How Can Momentum and Radial Force Help Solve a Collision Problem?

[fiestyman001]

Homework Statement

A 17.00 kg lead sphere is hanging from a hook by a thin wire 3.00 m long, and is free to swing in a complete circle. Suddenly it is struck horizontally by a 5.00 kg steel dart that embeds itself in the lead sphere.
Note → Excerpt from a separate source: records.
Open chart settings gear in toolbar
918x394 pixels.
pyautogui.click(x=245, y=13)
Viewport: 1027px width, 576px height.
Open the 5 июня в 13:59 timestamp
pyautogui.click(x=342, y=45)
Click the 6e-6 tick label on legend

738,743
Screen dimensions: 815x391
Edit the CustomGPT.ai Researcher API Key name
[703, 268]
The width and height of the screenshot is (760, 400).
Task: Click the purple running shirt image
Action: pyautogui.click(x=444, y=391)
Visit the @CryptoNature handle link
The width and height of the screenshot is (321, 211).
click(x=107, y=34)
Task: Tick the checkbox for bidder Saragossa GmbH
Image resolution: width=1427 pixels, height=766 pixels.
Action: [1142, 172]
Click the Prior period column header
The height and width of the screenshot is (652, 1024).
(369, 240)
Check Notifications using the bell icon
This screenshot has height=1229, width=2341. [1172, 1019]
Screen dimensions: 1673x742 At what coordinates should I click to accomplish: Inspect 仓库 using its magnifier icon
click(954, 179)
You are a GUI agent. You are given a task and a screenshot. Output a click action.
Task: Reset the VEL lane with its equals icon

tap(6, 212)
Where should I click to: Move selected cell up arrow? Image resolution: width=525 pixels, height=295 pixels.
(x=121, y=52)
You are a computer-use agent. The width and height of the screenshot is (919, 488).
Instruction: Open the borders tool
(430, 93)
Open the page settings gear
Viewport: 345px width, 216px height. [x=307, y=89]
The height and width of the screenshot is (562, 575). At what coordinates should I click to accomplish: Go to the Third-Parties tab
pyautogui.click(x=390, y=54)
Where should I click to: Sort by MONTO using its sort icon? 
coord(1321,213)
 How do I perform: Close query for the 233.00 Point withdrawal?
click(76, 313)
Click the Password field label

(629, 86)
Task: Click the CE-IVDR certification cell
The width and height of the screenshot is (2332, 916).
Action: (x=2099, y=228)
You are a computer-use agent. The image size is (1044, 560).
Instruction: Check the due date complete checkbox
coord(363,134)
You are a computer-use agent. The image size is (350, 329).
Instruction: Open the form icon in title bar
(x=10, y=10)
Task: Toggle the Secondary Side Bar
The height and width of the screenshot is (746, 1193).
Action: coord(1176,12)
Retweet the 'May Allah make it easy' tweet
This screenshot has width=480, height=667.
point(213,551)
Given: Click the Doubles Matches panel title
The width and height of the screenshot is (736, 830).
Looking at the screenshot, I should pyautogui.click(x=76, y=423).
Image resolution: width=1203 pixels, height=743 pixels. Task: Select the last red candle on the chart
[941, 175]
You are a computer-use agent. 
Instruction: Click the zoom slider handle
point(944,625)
What must be the minimum initial speed of the dart so that the combination makes a complete circular loop after the collision?

Homework Equations

momentum: P1=P2
Force radial=mv^2/R

The Attempt at a Solution

Here is the start to my thought process, but it doesn't go anywhere from here.
You calculate the circumference of the circle that the combined sphere and dart go. We need to find the V in the Radial force equation which is equal to the sqrt(Frad*radius/mass). We have all of the knowns except for Frad and V (V is the final speed of both objects together for it to go around one loop):

radius= 3.0m
mass dart = 5kg
mass sphere = 17kg

I know momentum has a part to play..
You could say P1=P2
5kg(Vd) = 22kg(Vds) (the 22 is the mass of the dart + sphere) and Vds is the final V

and now I'm stuck, do I use the radial force equation and substitute 5Vd/22 in for V? I'm still left with an Fradial value which i don't know what to do with.

 

[Doc Al]

First figure out what the speed of the "sphere + dart" must be at the top of the motion to make it over without collapsing the thin wire. (Newton's 2nd law will help.) Then figure out what the speed must have been just after the dart embedded itself in the sphere (at the bottom of the circle). Then figure out what the speed of the dart must have been to produce such a speed in the "sphere + dart" after the collision.

 

[treverd]

bump i,m still not understand how to use Newtons second law.